11. D'une part, il ressort de l'avis rendu le 24 juin 2019, qu'un médecin rapporteur a bien établi un rapport médical et qu'il n'a pas siégé au collège de médecins, composé de trois médecins différents qui ont signé cet avis. D'autre part, le délai de trois mois mentionné à l'article R. 313-23 du code de l'entrée et du séjour des étrangers et du droit d'asile n'est pas prescrit à peine d'irrégularité de l'avis du collège des médecins. Ainsi, la circonstance que ce délai n'aurait pas été respecté est sans incidence sur la légalité de la décision attaquée. Enfin, l'avis a été signé par les trois médecins l'ayant composé. Si l'intéressé critique l'authenticité des signatures électroniques de ces médecins, il ne ressort pas de cet avis qu'il ait fait l'objet d'un procédé de signature électronique. En tout état de cause, M. A... n'apporte aucun élément de nature à faire douter de ce que l'avis a bien été signé par ses auteurs. Le préfet de la Seine-Saint-Denis n'a toutefois pas versé au dossier l'arrêté par lequel le directeur général de l'OFII a désigné les trois médecins qui ont siégé au collège lors de sa séance du 24 juin 2019, alors que M. A..., soutient notamment qu'un des médecins n'est pas inscrit à l'annuaire du conseil national de l'ordre des médecins, la régularité de l'avis du collège de médecins ne pouvant être vérifiée sur ce point.
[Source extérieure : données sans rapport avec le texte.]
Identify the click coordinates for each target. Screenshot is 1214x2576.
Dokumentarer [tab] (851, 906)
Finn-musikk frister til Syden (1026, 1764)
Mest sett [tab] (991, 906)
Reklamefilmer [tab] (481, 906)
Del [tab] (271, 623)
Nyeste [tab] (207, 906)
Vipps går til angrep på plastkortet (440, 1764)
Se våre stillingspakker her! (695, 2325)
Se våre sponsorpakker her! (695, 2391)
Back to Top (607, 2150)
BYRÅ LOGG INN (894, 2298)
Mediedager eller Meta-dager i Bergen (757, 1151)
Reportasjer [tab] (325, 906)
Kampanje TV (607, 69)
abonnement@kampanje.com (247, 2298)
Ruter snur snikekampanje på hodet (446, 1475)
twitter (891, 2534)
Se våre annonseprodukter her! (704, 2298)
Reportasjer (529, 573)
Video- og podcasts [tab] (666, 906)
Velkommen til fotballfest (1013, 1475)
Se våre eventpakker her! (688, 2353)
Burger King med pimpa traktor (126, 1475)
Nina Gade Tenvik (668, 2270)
S'agissant de l'appréciation de l'état de santé de l'intéressé :
12. Aux termes de l'article L. 313-11 du code de l'entrée et du séjour des étrangers et du droit d'asile, alors en vigueur : " Sauf si sa présence constitue une menace pour l'ordre public, la carte de séjour temporaire portant la mention " vie privée et familiale " est délivrée de plein droit : (...) / 11° A l'étranger résidant habituellement en France, si son état de santé nécessite une prise en charge médicale dont le défaut pourrait avoir pour lui des conséquences d'une exceptionnelle gravité et si, eu égard à l'offre de soins et aux caractéristiques du système de santé dans le pays dont il est originaire, il ne pourrait pas y bénéficier effectivement d'un traitement approprié. (...) La décision de délivrer la carte de séjour est prise par l'autorité administrative après avis d'un collège de médecins du service médical de l'Office français de l'immigration et de l'intégration, dans des conditions définies par décret en Conseil d'Etat. (...) ", et aux termes de l'article L. 313-3 du même code, alors en vigueur : " La carte de séjour temporaire ou la carte de séjour pluriannuelle peut, par une décision motivée, être refusée ou retirée à tout étranger dont la présence en France constitue une menace pour l'ordre public. ".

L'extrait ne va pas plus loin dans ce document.